◆ Exercise
Please repeat the records word for word and skip the pictures.
______________________________
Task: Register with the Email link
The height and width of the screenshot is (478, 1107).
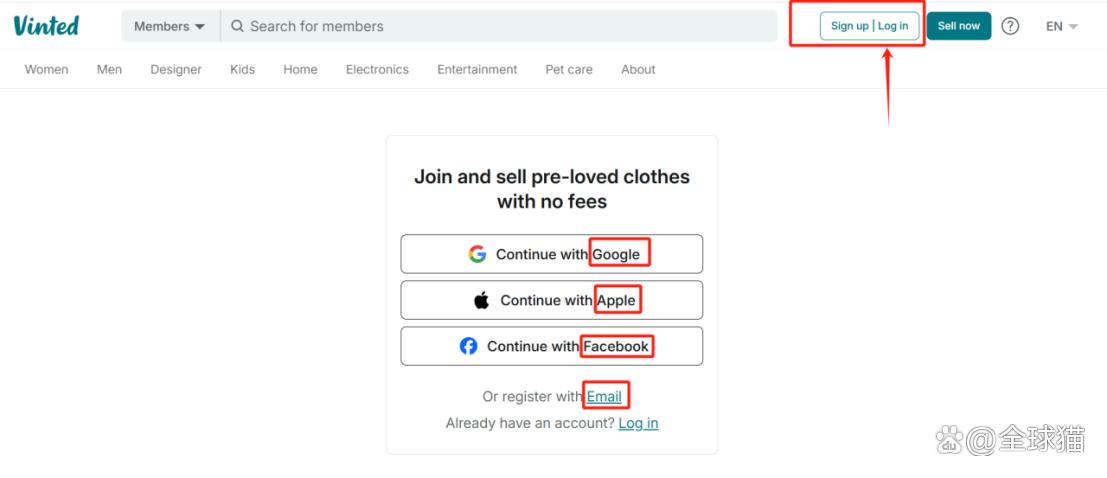Action: pos(604,397)
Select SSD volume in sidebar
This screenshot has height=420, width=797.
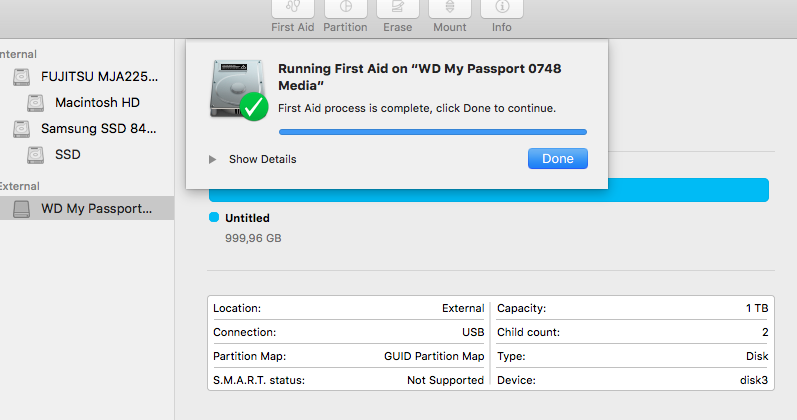click(x=68, y=155)
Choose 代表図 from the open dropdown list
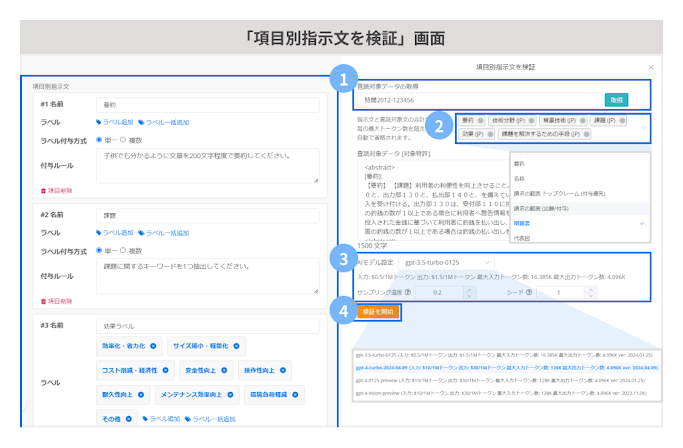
______________________________
◆ Your solution
Task: Register with the Email link
The height and width of the screenshot is (478, 1107).
Action: pos(604,397)
Select SSD volume in sidebar
This screenshot has height=420, width=797.
click(x=68, y=155)
Choose 代表図 from the open dropdown list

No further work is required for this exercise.